→ **TASK STATEMENT**
Please copy the lines of the records, starting at the line that contains "Click the dashed" and continuing through the end of the records. Leave the pictures out of your copy.

Click-target data
☆ ☆ ☆
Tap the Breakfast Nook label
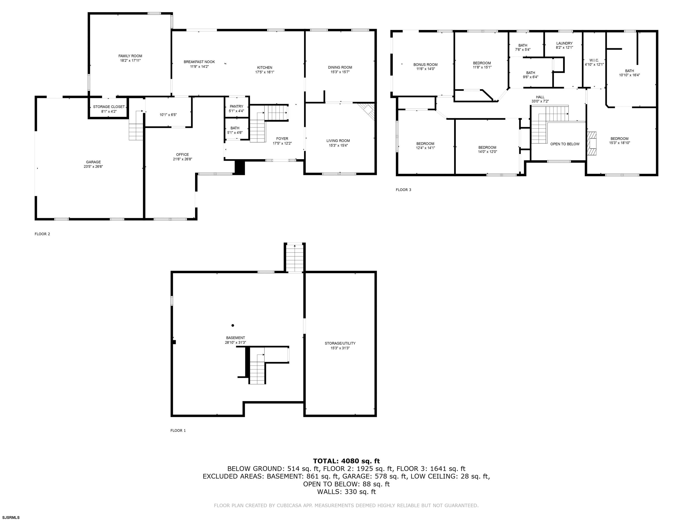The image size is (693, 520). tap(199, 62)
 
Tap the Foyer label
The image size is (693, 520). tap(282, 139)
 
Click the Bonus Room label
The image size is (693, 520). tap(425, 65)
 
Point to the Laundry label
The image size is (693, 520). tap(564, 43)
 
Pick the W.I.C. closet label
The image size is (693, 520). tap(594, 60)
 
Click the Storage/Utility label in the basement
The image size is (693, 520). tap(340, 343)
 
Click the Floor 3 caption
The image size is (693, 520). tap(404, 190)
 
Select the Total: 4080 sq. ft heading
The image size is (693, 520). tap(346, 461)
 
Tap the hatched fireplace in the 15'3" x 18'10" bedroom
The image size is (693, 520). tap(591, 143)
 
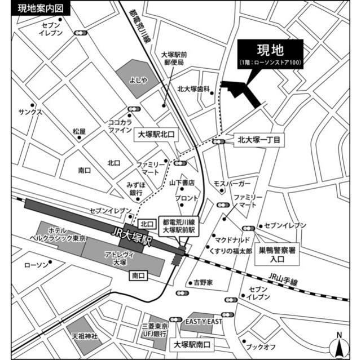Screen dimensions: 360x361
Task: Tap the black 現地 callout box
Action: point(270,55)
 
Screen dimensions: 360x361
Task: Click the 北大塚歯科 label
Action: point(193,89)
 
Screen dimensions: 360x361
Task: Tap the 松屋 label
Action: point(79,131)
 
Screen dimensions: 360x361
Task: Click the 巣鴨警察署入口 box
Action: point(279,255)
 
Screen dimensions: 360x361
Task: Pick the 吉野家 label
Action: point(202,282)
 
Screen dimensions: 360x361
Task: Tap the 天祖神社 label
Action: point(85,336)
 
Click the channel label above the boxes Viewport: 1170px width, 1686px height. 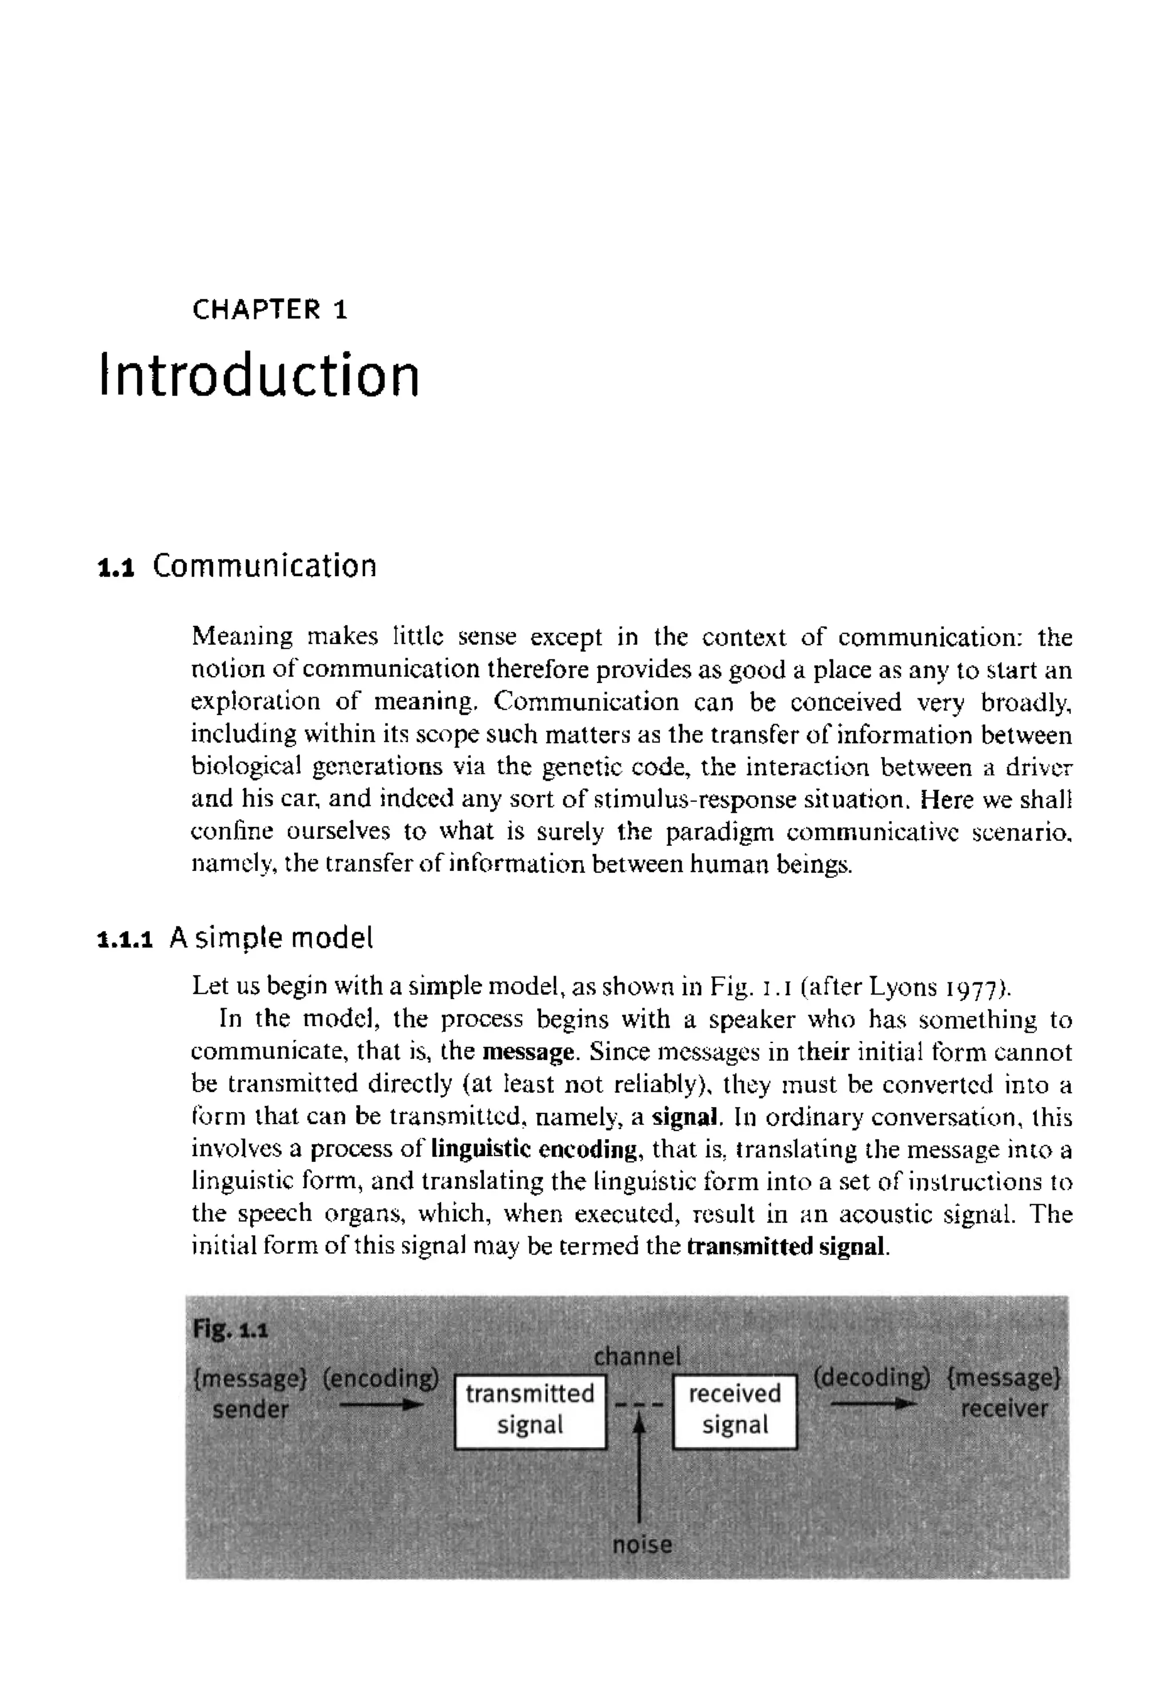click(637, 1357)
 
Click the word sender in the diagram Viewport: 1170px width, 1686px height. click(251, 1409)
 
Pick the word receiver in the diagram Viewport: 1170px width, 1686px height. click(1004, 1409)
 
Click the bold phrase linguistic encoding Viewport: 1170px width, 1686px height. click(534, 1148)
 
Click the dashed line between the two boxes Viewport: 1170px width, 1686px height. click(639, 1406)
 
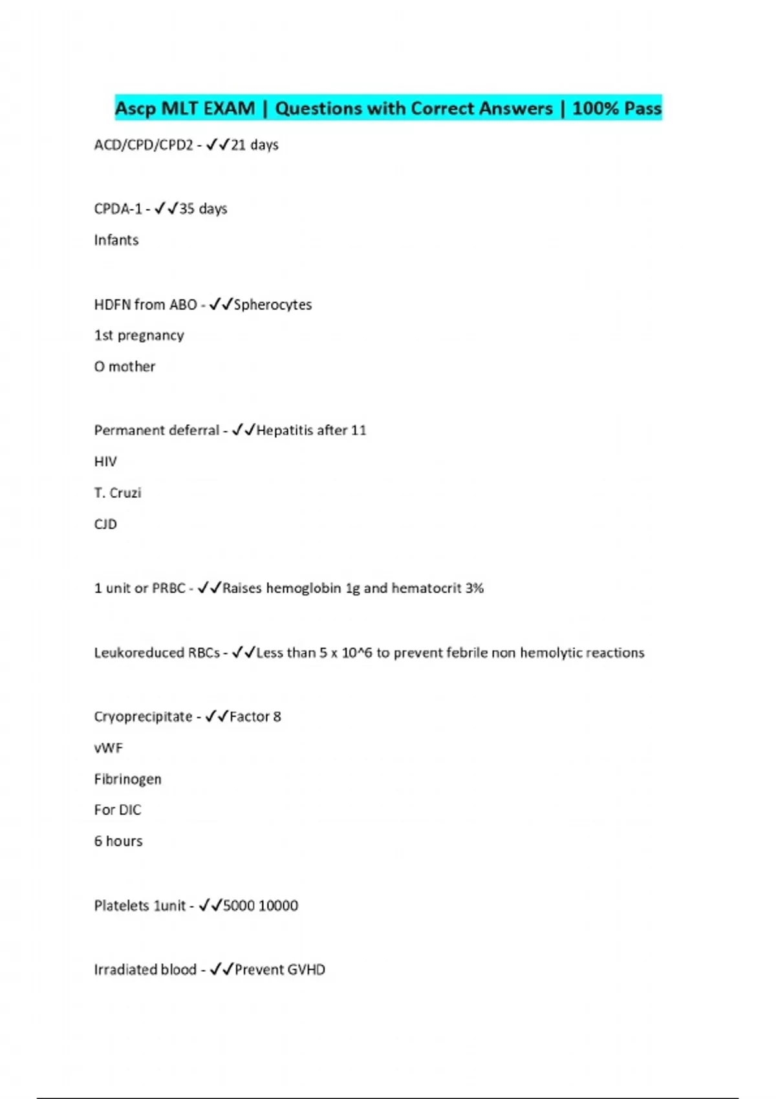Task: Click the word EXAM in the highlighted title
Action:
☆ ☆ ☆
→ **RESULT OF THIS EXERCISE**
Click the dashed line between the two boxes Viewport: 1170px width, 1686px height. click(639, 1406)
 
Task: Click the word EXAM in the highlighted title
Action:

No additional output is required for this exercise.